Enter the diet pill. It comes in many forms, promises miracles, urges normalization, and guarantees success (except in the fine print). Of course, it rarely succeeds, but that doesn’t seem to stop the weight loss industry, which grosses around $61 billion yearly. This attitude makes fat people commodities for transformation, a flawed but otherwise blank slate “onto which can be projected the transformations of the culture at large”2. With the recidivism rate for dieters teetering around 98%, it only seems natural that we as a culture actually do have a sense that, in many ways, fat is out of everybody’s control. This release of control, however, would be an admittance of failure, so instead, as a culture, we cling to the belief that fat people could change, but have chosen not to. With this explanation, it’s easier to be accusatory, derogatory, and defensive of a hegemonic thinness. It is also easier to shove diet pills down people’s throats – proverbially, of course.

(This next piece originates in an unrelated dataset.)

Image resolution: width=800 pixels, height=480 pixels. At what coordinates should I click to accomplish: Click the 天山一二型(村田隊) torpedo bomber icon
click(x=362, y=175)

In the past decade or so, there’s been some diet pill doozies: Hydroxycut; Fen-Phen; ProSlim Plus; and many, many more. One of the more monetarily successful diet remedies of recent years is alli, the non-prescription version of the prescription pill Xenical. alli (note the trendy lowercase letters) offers a clean, friendly website, albeit with some scary “possibilities” about what can happen when you take the pill. Since alli is a fat blocker, not a metabolism enhancer, it simply blocks your body’s intake of calories, passing it through the body instead of it storing in fatty cells. Passing to where, one might ask? Passing straight to the pooper: “In fact, you may recognize it in the toilet as something that looks like the oil on top of a pizza.”3 Alright, alright, everything has some adverse side effects, but does it outweigh the results? The majority of alli users experienced this oil phenomena for several weeks after starting alli as well as difficulty controlling their bowels, but alli is FDA approved and is proven to help people lose up to 50% more weight than diet and exercise alone, so I suppose it’s kind of a toss up if being thinner is your ultimate purpose.
alli's website states that the drug may cause “gas with oily spotting; loose stools; more frequent stools that may be hard to control.”4 Let’s cut the bullshit. alli makes you shit your pants. And yet, surprisingly, alli’s website also states that the majority of users were so pleased with the weight loss that the side effects were just a necessary evil.
WHAT?! I’m stunned, absolutely stunned that the American obsession with losing weight is more important to alli users than than the American pastime of not shitting your pants. In my opinion, this fact sums up a bizarre quandary in American culture: people would rather shit their pants than be fat. There’s no way to make that polite or in any way make it appear better than it sounds. Fat is BELOW self-defecation in the social hierarchy. Not only that, millions of people – men and women – are willing to subject themselves to countless drugs, sometimes dangerous ones, in order to speed up their metabolism, block incoming calories, hype up their energy levels, make them look good for swimsuit season, etc. Many avid users of diet pills are hypocritically anti ingredients like high fructose corn syrup because it’s “bad for you” and “unnatural.” Read: it’s bad for you and unnatural because it could make you fat.
IbisWorld. “IbisWorld Industry Reports: the Weight Debate Expands Industry,” (18 August 2010), www.ibisworld.com/industry.
2Laura Kipnis, “Life in the Fat Lane,” Bound and Gagged, (New York, NY: Grove Press, 1996), p. 103.